Nagios! – The worlds most popular monitoring system. Love it or hate it, its here to stay. Way back in the 2005 when Nagios started gaining popularity in the industry, I took notice of this and started exploring the world of Monitoring. Though I didn’t get a chance to Implement it until 2010 when the server count began increasing beyond a dozen.
As a first step: I selected Nagios Core as it was the industry leader with years of development going into its core. With Nagios we were never left having to explain why an unforeseen infrastructure outage hurt the companies bottom line. Everything from Switches, Servers, Firewalls to Application logic functions() were monitored and graphted via Nagios+Pnp4Nagios.
Not many months had gone by when the Virtual Server concept became popular, and server cost started dropping. Not too many months went by and again in 2012 cloud server computing became popular which reduced the costs even further. Nagios Core had to keep up with the ever growing number of services which it was monitoring (It had grown from a few hundred services to a few thousands). Once we started reaching 3000+ we noticed a minor but annoying lag in the Nagios check latency. It was growing from a few seconds to a few dozen seconds on average. We simply ignored the latency, but it kept piling up on the service checks until the check latency was simple unbearable. The Nagios checking latency had now grown from a few seconds to over 5+ minutes. After spending months trying to tweak Nagios, I decided to go back to square one: Installing Nagios Documentation.
Buried deep in the documents, I found the following topic: “Bulk processing of Performance Data” – bulk mode with NPCD. https://docs.pnp4nagios.org/pnp-0.6/config
It took me not more that 10 minutes to configure the new Bulk Mode (NPCD daemon) for Pnp4Nagios; And behold, the Nagios latency dropped back from 5+ minutes to micro-seconds. Today we monitor over 5000+ services (ranging from Firewalls, Protocols, Software, Application functions() to Switches & Routers) not to mention several hundred cloud-servers, while maintaining a 1.2s max-latency between cycles.

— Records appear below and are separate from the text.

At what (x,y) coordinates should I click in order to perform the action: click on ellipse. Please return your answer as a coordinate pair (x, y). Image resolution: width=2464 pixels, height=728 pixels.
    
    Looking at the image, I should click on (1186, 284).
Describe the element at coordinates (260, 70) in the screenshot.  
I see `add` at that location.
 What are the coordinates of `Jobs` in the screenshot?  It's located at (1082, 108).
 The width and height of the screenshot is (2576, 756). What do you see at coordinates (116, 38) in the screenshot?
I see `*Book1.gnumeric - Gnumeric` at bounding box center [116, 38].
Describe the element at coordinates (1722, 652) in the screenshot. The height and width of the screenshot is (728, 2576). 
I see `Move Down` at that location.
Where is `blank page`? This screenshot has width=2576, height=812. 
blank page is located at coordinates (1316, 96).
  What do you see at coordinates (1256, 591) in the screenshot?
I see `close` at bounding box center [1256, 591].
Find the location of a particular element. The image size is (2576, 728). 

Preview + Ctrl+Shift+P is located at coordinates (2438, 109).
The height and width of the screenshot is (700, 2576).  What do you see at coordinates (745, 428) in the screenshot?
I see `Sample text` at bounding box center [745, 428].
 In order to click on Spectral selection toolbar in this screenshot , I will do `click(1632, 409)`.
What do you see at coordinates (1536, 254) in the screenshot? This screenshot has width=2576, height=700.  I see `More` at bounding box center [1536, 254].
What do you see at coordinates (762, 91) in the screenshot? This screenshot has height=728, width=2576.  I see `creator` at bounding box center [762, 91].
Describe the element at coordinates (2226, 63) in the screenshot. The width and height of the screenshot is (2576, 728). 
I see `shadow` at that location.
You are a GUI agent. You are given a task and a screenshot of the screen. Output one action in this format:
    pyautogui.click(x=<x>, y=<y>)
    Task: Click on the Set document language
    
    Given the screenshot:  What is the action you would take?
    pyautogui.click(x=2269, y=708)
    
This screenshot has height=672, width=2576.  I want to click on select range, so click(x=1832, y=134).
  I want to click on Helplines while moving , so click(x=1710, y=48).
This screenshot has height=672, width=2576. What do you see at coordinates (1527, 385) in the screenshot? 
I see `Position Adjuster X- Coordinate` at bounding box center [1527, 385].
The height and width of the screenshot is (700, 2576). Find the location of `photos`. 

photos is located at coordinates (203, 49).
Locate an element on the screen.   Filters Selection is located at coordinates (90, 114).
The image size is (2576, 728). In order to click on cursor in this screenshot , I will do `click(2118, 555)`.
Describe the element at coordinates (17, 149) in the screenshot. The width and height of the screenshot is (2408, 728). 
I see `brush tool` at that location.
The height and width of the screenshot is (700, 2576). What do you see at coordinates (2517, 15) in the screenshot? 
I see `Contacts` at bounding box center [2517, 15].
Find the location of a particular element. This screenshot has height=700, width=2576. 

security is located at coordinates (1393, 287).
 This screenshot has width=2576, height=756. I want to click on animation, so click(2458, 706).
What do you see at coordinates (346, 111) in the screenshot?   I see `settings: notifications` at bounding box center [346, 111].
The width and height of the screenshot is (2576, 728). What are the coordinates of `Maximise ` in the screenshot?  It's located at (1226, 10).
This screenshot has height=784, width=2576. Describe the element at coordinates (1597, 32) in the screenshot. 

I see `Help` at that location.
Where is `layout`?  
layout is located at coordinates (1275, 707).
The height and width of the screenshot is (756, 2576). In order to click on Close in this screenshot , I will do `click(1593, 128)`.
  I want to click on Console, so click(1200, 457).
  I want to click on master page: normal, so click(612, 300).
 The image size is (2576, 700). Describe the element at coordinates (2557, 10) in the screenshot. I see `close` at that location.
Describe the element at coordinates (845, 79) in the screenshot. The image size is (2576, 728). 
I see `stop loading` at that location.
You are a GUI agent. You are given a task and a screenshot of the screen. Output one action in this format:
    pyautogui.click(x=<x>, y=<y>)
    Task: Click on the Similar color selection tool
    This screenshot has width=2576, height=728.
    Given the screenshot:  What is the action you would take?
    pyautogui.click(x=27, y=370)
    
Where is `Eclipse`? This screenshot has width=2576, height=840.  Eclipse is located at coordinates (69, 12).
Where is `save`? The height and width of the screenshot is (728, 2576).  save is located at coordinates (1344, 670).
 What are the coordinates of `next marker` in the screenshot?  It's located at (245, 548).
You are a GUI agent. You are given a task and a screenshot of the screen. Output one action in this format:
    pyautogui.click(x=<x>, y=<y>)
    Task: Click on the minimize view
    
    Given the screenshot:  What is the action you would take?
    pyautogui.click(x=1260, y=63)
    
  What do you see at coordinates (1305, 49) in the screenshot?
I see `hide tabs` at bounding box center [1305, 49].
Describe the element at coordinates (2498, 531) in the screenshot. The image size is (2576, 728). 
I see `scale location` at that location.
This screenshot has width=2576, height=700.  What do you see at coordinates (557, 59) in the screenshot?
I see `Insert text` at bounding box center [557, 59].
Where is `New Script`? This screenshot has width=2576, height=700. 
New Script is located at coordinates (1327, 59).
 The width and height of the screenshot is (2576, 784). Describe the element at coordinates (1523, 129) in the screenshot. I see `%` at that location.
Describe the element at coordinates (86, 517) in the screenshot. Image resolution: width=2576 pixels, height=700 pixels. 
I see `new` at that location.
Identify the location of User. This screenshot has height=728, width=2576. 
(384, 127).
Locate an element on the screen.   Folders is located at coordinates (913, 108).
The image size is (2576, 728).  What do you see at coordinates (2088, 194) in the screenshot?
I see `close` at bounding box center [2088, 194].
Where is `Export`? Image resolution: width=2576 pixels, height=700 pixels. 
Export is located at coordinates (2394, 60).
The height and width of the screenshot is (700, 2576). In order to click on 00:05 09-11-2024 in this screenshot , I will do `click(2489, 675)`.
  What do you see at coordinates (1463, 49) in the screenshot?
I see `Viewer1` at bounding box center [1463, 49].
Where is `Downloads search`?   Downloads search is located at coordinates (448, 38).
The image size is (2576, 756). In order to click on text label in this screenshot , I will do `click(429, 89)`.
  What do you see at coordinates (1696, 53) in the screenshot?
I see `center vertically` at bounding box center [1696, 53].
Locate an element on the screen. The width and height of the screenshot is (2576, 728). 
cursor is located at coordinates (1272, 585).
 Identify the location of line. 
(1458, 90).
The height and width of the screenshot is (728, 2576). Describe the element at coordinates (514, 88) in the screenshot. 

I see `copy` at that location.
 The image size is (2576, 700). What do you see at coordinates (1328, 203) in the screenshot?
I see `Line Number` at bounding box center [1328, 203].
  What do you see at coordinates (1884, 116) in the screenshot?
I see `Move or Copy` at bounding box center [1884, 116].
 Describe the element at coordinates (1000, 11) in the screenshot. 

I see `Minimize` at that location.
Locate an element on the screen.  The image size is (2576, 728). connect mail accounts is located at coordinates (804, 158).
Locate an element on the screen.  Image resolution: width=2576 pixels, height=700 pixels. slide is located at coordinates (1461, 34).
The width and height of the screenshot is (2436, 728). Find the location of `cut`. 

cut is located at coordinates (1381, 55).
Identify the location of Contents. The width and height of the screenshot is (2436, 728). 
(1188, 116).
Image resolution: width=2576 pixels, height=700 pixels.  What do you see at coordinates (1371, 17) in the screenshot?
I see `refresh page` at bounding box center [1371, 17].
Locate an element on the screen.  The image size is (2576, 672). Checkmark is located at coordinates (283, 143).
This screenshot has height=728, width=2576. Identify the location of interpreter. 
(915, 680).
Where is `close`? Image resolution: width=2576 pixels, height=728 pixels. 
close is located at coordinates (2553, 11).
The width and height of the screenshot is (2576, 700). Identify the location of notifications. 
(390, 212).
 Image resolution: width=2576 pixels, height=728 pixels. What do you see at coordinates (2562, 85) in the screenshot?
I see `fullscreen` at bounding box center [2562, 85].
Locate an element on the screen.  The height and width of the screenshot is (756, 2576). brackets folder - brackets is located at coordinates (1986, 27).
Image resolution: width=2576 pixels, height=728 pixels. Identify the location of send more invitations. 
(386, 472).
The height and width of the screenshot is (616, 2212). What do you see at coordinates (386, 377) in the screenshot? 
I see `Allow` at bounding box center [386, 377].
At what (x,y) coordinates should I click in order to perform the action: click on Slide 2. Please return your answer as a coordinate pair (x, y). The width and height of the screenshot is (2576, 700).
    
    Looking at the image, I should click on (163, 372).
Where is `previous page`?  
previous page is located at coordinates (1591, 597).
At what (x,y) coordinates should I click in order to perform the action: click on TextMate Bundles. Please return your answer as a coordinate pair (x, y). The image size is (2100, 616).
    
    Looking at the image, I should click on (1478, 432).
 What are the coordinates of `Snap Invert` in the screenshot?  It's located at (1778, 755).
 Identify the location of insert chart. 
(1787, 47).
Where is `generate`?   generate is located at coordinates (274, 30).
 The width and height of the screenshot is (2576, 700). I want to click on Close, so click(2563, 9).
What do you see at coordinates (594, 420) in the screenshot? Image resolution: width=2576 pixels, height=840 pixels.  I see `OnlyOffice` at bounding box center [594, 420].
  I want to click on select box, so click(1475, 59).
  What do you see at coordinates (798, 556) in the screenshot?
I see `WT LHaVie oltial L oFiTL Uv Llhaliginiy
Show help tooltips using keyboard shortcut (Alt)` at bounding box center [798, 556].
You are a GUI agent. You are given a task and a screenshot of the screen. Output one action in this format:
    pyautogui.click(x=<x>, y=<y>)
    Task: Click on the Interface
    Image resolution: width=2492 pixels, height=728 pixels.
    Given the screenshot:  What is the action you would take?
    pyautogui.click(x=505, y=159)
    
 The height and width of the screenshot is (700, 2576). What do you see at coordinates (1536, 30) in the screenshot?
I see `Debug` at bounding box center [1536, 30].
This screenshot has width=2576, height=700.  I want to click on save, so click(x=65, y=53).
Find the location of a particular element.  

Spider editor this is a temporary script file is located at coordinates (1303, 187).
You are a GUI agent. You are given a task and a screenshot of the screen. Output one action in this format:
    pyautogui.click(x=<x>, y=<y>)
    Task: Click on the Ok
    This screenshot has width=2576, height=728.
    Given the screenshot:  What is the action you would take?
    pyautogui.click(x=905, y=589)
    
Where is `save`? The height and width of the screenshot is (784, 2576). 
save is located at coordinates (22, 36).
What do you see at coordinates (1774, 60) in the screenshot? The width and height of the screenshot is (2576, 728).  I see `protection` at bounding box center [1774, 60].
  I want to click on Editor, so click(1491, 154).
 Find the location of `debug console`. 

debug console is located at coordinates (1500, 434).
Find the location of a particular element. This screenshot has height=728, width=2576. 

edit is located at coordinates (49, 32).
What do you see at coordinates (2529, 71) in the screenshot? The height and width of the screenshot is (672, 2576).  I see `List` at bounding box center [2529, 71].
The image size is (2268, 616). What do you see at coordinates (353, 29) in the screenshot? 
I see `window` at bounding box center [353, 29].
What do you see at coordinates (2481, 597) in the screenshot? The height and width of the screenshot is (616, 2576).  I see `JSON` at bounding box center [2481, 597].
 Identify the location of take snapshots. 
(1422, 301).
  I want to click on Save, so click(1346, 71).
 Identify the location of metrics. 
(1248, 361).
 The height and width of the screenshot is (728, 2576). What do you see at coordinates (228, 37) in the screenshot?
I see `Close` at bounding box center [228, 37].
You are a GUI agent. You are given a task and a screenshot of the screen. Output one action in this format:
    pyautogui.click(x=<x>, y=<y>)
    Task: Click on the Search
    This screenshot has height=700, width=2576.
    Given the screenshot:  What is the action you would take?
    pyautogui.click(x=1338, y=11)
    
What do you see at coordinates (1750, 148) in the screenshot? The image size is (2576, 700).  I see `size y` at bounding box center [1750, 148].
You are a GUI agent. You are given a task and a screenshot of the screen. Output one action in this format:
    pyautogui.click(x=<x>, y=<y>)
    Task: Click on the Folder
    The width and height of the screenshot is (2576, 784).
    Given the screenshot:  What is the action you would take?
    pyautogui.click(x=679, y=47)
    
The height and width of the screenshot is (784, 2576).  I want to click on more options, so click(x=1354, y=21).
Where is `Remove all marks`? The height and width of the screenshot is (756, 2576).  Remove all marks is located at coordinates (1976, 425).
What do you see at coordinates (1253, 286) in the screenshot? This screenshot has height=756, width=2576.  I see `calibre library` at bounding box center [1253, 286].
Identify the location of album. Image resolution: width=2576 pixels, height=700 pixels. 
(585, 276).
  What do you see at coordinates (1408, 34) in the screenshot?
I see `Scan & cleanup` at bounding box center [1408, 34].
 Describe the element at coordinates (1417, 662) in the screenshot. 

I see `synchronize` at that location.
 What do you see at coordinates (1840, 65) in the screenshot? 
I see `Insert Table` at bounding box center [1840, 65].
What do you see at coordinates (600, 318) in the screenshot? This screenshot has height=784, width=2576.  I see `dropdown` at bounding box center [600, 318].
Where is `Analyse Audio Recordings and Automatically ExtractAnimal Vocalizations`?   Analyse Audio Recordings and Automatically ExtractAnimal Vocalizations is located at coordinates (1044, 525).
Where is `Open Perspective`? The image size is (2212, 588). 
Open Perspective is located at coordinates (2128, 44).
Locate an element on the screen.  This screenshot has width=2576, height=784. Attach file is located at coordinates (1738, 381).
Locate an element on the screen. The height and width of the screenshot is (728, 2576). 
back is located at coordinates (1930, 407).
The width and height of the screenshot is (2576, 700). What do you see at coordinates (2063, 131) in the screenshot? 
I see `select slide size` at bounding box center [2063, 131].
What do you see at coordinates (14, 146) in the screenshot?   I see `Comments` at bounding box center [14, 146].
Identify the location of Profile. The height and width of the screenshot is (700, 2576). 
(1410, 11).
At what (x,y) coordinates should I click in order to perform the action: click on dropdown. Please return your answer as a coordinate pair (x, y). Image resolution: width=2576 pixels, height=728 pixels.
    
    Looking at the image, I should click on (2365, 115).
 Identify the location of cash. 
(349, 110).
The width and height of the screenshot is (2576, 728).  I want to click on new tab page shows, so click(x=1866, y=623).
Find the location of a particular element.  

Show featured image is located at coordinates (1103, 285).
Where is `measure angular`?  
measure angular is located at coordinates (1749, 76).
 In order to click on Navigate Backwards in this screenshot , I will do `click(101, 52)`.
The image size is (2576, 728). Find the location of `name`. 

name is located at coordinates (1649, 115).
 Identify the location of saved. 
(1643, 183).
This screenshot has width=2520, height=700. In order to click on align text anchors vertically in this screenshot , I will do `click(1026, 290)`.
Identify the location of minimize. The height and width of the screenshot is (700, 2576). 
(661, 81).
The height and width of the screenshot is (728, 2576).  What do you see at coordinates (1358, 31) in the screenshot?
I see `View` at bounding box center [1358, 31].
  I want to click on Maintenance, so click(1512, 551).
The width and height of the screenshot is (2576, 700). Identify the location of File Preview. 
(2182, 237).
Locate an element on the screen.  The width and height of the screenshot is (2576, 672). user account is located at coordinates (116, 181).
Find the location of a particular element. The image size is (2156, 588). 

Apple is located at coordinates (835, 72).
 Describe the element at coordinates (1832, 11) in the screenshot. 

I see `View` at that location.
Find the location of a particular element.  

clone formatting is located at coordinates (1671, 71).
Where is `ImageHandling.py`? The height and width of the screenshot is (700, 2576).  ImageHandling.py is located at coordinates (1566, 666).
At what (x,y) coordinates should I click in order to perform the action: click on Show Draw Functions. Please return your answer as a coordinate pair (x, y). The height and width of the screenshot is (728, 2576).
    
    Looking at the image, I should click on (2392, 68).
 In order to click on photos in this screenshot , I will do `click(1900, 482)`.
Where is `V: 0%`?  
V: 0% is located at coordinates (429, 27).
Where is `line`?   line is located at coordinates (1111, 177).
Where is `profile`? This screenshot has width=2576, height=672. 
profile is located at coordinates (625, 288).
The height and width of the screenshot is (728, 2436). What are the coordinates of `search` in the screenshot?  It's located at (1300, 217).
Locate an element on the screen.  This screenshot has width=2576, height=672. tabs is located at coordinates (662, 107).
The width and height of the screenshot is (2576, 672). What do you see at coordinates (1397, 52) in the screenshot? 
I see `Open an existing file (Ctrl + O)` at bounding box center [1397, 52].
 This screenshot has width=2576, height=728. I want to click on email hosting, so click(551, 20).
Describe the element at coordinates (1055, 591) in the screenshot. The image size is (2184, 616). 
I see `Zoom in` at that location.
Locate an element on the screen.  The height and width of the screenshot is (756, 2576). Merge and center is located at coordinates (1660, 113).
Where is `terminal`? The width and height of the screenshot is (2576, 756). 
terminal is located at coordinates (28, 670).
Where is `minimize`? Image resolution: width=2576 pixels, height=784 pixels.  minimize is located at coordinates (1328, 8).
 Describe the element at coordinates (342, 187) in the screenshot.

As time progressed and open source graphing become popular, my colleagues found a better graphing solution than the basic Pnp4Nagios. Even with the Pnp4Nagios aggregated graphs(distributed templates & special templates) from Pnp4Nagios, could not compete with Grafana’s superior dashboards, dynamic graphing and multiple data sources. I just had to have the best of graphing with the best of monitoring, which brought me to the following documentation. https://support.nagios.com/kb/article/nagios-core-using-grafana-with-pnp4nagios-803.html
Implementing & configuring grafana for nagios couldn’t have been any easier. After integrating the two together, much of our headaches were once and for all solved. Today we enjoy the luxury of nagios monitoring which proactively resolve many issues before human intervention is even required (through Event Handlers, but that’s another days topic) 🙂